Printemps Musical des Alizés 2017 : Essaouira invite le monde !

Pour sa 17e édition, le Printemps des Alizés d’Essaouira (27-30 avril) nous a invités à parcourir le monde en musique. De l’Europe Centrale de Brahms à la Russie natale de Tchaïkovsky en passant par les “Viennoiseries” de Haydn ou l’Andalousie Albéniz, chacun des 12 concerts programmés a été dédié à un pays, nous laissant le temps de nous imprégner de son folklore, et de l’univers musical de chaque région.

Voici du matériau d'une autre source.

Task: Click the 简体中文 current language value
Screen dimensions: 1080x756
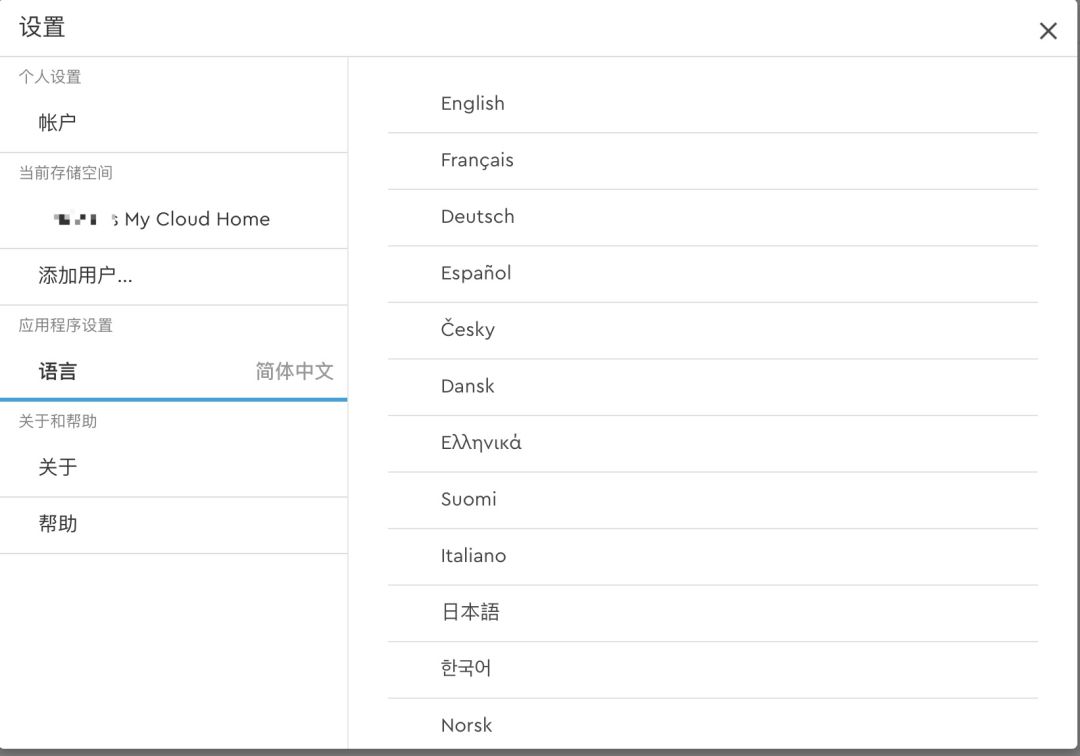Action: [294, 372]
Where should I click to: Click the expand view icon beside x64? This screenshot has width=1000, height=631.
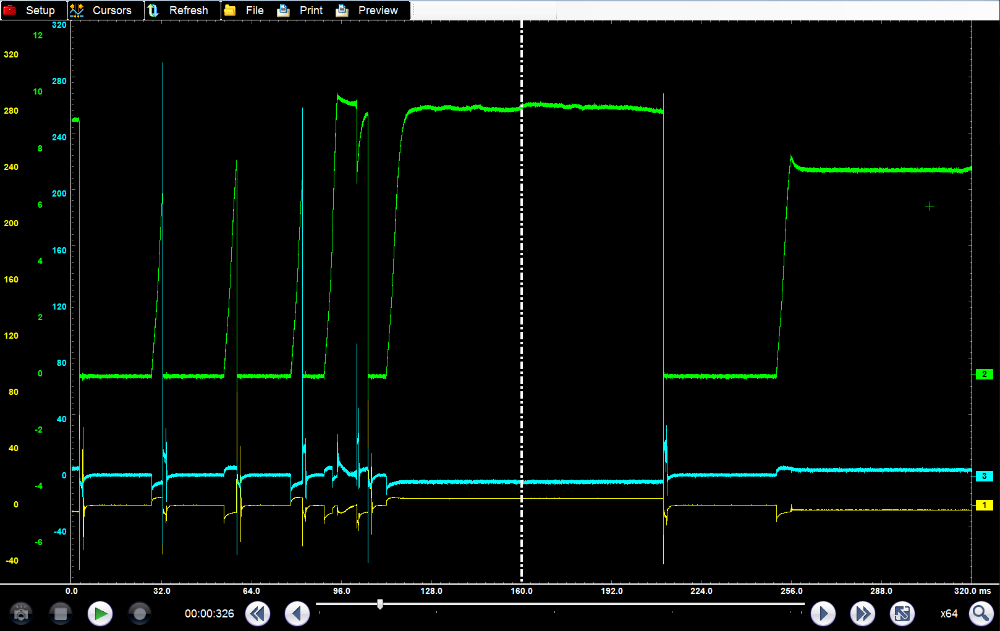pos(901,613)
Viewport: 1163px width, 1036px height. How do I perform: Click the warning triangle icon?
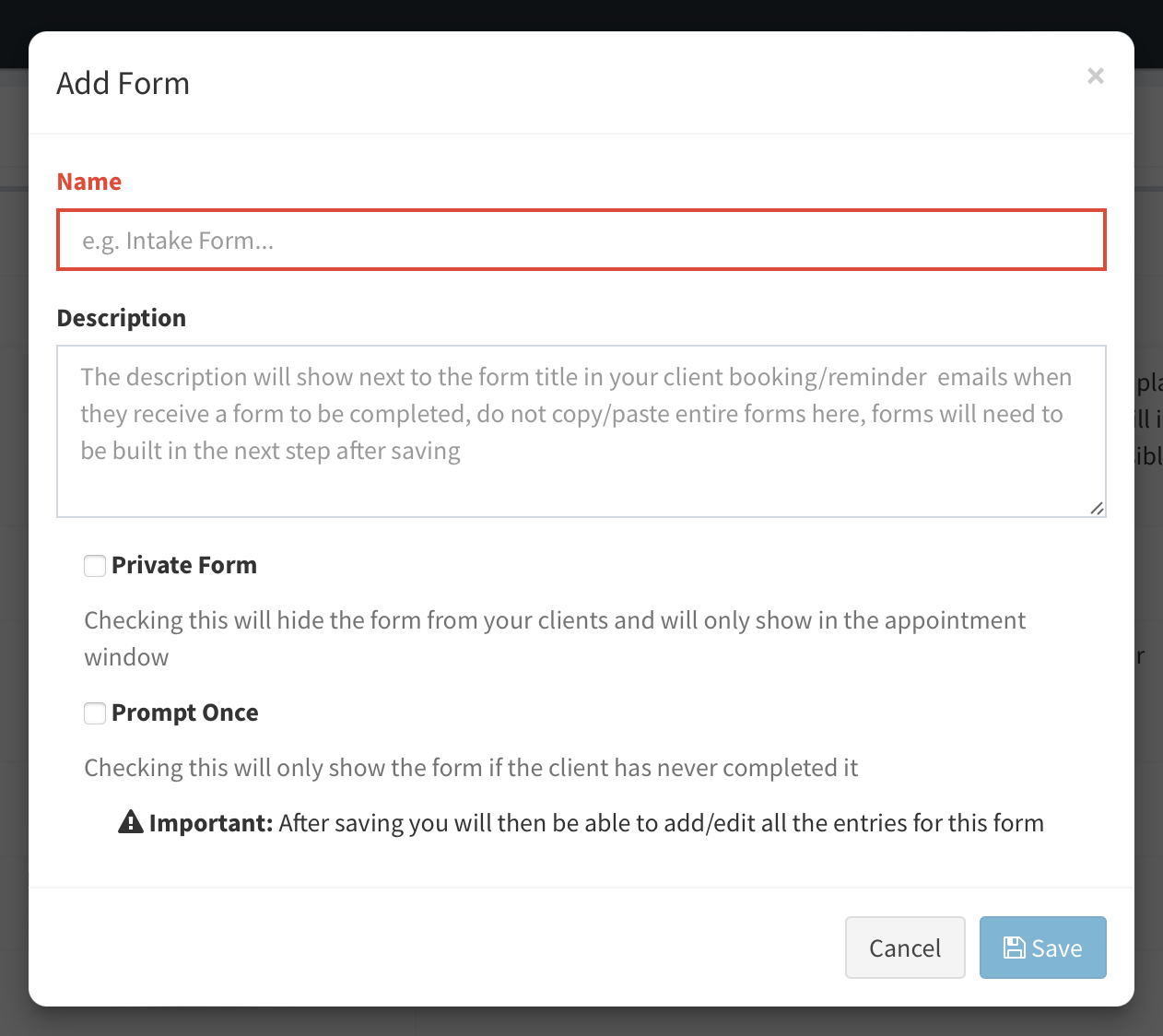131,822

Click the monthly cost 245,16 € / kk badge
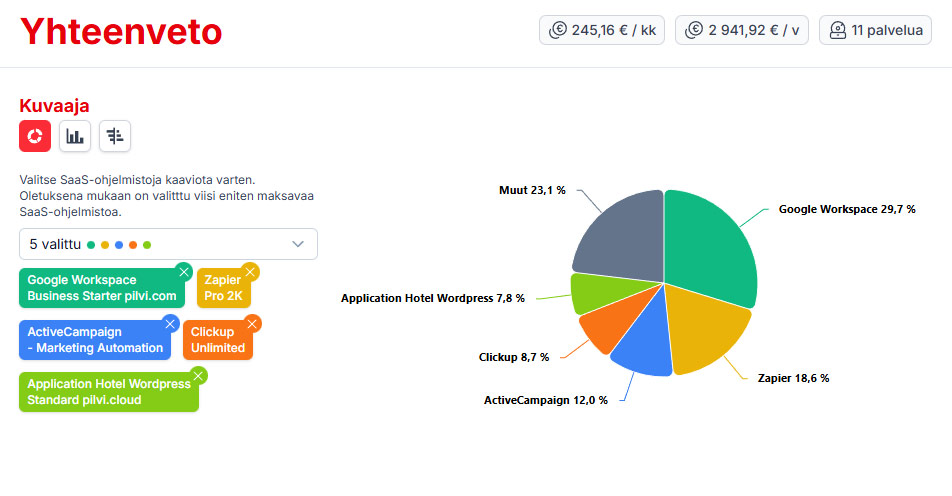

« Cette année, Essaouira invite le monde, ….si chaque pays a sa propre culture et ses racines particulières, une force les unit tous, un langage commun : celui des émotions », déclare Dina Bensaid, la directrice artistique du festival, rejointe dans ses propos par le président Fondateur de l’Association Essaouira Mogador, André Azoulay qui rappelle le côté universel de ce langage commun qu’est la musique, loin de toute forme de régression ou de repli identitaire « La musique à Essaouira est un message de résistance, ….ici, toutes les sonorités et les musiques du monde sont les bienvenues ».

Après l’escapade musicale en Europe Centrale proposée en concert d’ouverture et orchestrée par le grand violoniste Régis Pasquier, le pianiste Guillaume Vincent, Adrien La Marca (alto) et Christian-Pierre La Marca (violoncelle), à Dar Souiri, le festival s’est poursuivi en invitant les mélomanes da la musique de chambre et de l’art lyrique le temps d’un week end à voyager autour du monde.

Pendant 4 jours, les festivaliers ont pu vivre des moments de grâce offerts par le Quatuor Hanson qui les a fait voyager à Vienne et en Allemagne du nord, en les immergeant dans les œuvres de Beethoven et de Schumann. En interprétant divinement des morceaux de Fauré, de Debussy et de Saint-Saëns, Emmanuelle Bertrand (violoncelle) et Pascal Amoyel (piano) ont convié le public de Dar Souiri à un après-midi enchanteur à Paris.

Pour sa part, le très attendu Yadaïn Piano Duo, formé par Eloïse Bella Kohn et Dina Bensaïd, a ébloui les spectateurs par leur interprétation époustouflante autour de l’enfance.

Et pendant que l’Aglaia Trio nous ont fait découvrir les chansons espagnoles traditionnelles, le contreténor américain Réginald Mobley nous a fait voyager à l’époque baroque, pour nous faire découvrir le répertoire méconnu des compositeurs noirs, injustement oubliés par l’Histoire.

Outre les concerts tenus à Dar Souiri et à l’église, l’Orchestre Philharmonique du Maroc, sous la direction d’Olivier Holt, accompagné pour la 1ère fois de l’Orchestre Symphonique de Guangzhou (Chine) a proposé une magnifique version de l’Opéra comique de Carmen de Bizet.

La Matinée Jeunes Talents avec le programme socio-culturel Mazaya, nous a donné cette année encore l’occasion d’applaudir aujourd’hui les talents de demain. Et forte du succès de l’an dernier, la Promenade musicale en Médina, a été l’occasion de redécouvrir la ville sous les notes et l’éclairage des plus grands compositeurs.

Ce périple musical hors du commun nous a fait traverser océans et cieux pour atterrir finalement en Amérique du Sud. Et C’est sur les sonorités du Tango Argentin que le rideau est tombé sur cette 17e édition qui vient confirmer l’excellence de la programmation de ce festival qui ne cesse de gagner en maturité.